**Problem:**
From the listing below, set down exactly the lines between the one holding "Edit the pull request title" and the one holding "Task: Apply the", inclusive. No other line is wanted.

Records provided section start

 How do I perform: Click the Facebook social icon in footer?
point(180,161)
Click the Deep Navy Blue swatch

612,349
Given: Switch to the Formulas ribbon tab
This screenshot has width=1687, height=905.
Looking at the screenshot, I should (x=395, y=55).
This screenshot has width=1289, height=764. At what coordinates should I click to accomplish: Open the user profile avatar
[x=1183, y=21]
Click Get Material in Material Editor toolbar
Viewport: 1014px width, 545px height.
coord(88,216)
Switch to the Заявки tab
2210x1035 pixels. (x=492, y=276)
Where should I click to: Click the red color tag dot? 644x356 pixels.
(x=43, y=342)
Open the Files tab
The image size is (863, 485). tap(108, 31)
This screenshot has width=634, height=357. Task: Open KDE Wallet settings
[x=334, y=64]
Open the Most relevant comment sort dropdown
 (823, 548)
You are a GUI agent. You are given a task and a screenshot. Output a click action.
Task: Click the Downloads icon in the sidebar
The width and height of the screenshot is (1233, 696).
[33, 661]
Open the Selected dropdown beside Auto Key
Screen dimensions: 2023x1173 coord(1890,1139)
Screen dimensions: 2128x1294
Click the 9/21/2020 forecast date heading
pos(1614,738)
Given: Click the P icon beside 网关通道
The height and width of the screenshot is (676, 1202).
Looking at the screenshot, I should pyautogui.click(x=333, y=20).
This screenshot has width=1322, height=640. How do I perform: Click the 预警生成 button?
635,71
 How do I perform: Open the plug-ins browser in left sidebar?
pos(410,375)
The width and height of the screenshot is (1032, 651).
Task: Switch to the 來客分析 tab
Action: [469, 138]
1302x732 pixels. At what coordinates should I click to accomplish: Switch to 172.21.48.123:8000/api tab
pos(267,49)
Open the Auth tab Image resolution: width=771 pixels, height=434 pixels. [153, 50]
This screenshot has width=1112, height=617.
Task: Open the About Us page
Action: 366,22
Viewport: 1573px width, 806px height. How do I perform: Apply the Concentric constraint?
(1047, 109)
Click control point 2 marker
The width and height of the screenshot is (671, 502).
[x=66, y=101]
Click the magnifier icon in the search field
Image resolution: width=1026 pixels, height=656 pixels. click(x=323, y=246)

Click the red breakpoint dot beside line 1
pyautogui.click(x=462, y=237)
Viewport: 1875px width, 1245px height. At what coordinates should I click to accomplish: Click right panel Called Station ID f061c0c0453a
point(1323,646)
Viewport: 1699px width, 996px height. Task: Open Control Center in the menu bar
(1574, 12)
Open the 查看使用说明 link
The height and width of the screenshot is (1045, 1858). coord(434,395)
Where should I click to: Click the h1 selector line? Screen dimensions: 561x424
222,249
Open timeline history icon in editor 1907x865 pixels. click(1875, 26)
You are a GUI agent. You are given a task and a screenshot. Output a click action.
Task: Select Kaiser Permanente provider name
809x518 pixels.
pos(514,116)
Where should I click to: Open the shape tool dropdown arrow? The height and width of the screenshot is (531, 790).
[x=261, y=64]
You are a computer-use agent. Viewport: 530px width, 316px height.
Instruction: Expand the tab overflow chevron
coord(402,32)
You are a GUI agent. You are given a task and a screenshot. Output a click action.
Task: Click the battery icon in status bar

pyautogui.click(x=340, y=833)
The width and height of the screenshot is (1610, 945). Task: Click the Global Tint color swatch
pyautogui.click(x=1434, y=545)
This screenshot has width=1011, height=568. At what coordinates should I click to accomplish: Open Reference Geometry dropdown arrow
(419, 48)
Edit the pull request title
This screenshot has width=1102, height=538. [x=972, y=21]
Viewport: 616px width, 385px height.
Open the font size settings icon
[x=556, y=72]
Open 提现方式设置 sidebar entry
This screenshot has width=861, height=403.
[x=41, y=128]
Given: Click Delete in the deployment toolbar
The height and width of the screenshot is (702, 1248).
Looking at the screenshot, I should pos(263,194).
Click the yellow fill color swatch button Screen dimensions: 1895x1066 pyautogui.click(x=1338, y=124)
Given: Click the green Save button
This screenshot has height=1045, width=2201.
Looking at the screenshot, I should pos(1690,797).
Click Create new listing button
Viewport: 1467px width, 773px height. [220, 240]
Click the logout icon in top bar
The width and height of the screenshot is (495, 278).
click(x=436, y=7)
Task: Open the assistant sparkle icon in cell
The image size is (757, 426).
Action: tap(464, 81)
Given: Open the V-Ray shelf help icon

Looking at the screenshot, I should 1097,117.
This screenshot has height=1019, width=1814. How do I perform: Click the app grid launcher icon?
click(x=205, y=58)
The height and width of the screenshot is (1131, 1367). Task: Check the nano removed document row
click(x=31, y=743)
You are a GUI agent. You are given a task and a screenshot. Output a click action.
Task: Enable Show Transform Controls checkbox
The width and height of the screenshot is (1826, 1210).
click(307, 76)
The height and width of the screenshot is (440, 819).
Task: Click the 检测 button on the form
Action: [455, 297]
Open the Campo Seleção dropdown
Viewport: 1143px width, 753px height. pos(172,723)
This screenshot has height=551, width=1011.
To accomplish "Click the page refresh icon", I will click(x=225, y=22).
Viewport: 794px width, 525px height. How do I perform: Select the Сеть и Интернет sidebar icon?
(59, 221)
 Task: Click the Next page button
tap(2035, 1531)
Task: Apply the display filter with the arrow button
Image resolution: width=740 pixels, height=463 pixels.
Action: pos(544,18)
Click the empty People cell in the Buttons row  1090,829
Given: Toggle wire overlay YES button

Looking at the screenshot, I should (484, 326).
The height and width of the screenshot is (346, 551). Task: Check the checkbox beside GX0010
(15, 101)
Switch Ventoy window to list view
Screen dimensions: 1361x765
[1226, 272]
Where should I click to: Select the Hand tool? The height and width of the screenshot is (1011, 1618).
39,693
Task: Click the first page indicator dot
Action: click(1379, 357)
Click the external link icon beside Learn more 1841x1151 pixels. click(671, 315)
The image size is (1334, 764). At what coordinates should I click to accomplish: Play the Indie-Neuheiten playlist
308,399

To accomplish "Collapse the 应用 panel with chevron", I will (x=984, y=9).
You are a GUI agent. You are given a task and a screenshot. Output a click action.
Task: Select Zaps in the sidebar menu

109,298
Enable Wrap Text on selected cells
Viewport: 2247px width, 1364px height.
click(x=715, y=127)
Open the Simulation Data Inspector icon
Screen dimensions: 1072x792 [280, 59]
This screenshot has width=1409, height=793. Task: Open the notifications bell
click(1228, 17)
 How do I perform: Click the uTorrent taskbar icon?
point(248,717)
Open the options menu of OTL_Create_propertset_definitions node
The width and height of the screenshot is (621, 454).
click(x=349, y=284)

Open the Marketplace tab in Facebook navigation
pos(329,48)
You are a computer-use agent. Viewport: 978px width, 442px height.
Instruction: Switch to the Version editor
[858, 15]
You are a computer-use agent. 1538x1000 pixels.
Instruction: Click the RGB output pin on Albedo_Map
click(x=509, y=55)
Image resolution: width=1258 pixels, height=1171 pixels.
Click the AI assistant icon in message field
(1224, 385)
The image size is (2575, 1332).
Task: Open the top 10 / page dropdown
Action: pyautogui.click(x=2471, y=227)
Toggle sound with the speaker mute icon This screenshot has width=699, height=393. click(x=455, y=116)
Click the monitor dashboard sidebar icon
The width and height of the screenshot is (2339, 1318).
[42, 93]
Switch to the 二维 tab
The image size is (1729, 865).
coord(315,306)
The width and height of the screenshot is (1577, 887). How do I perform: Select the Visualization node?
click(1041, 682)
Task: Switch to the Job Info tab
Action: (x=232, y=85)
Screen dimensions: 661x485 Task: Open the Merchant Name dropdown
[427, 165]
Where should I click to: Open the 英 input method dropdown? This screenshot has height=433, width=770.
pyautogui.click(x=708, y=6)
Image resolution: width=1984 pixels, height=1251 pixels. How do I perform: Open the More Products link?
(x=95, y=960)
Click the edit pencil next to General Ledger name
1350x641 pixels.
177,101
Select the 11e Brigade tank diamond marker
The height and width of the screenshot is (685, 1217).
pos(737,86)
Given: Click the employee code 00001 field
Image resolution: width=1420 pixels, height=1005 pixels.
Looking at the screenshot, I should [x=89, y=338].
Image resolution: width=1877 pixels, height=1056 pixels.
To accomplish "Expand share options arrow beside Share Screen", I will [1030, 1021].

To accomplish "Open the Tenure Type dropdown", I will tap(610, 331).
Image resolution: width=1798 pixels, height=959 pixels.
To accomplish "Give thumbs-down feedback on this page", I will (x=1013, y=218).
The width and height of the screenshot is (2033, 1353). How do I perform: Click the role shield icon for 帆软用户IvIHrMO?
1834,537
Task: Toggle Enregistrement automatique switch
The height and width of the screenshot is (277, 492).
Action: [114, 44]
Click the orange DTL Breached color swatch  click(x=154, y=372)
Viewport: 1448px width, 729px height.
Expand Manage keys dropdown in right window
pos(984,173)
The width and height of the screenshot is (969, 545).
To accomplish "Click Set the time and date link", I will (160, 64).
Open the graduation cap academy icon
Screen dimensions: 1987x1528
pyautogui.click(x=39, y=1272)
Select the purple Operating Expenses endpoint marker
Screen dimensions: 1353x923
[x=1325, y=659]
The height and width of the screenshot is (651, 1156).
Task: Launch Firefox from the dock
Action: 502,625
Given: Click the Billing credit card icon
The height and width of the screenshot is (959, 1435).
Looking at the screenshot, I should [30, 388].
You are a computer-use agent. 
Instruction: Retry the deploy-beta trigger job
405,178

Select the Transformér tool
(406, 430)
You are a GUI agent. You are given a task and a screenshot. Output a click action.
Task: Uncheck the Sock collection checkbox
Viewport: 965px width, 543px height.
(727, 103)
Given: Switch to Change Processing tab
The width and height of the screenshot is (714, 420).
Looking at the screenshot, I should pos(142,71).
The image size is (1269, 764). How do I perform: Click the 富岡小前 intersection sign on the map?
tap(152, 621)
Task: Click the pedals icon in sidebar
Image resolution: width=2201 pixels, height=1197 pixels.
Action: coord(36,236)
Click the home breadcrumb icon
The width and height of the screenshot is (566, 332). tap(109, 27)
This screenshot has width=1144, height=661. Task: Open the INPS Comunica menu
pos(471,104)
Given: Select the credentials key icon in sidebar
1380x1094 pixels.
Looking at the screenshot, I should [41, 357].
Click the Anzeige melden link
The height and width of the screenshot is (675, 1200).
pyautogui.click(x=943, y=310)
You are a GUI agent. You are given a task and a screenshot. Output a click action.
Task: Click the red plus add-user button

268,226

Records provided section end

**Solution:**
Edit the pull request title
This screenshot has width=1102, height=538. [x=972, y=21]
Viewport: 616px width, 385px height.
Open the font size settings icon
[x=556, y=72]
Open 提现方式设置 sidebar entry
This screenshot has width=861, height=403.
[x=41, y=128]
Given: Click Delete in the deployment toolbar
The height and width of the screenshot is (702, 1248).
Looking at the screenshot, I should pos(263,194).
Click the yellow fill color swatch button Screen dimensions: 1895x1066 pyautogui.click(x=1338, y=124)
Given: Click the green Save button
This screenshot has height=1045, width=2201.
Looking at the screenshot, I should pos(1690,797).
Click Create new listing button
Viewport: 1467px width, 773px height. [220, 240]
Click the logout icon in top bar
The width and height of the screenshot is (495, 278).
click(x=436, y=7)
Task: Open the assistant sparkle icon in cell
The image size is (757, 426).
Action: tap(464, 81)
Given: Open the V-Ray shelf help icon

Looking at the screenshot, I should 1097,117.
This screenshot has height=1019, width=1814. How do I perform: Click the app grid launcher icon?
click(x=205, y=58)
The height and width of the screenshot is (1131, 1367). Task: Check the nano removed document row
click(x=31, y=743)
You are a GUI agent. You are given a task and a screenshot. Output a click action.
Task: Enable Show Transform Controls checkbox
The width and height of the screenshot is (1826, 1210).
click(307, 76)
The height and width of the screenshot is (440, 819).
Task: Click the 检测 button on the form
Action: [455, 297]
Open the Campo Seleção dropdown
Viewport: 1143px width, 753px height. pos(172,723)
This screenshot has height=551, width=1011.
To accomplish "Click the page refresh icon", I will click(x=225, y=22).
Viewport: 794px width, 525px height. How do I perform: Select the Сеть и Интернет sidebar icon?
(59, 221)
 Task: Click the Next page button
tap(2035, 1531)
Task: Apply the display filter with the arrow button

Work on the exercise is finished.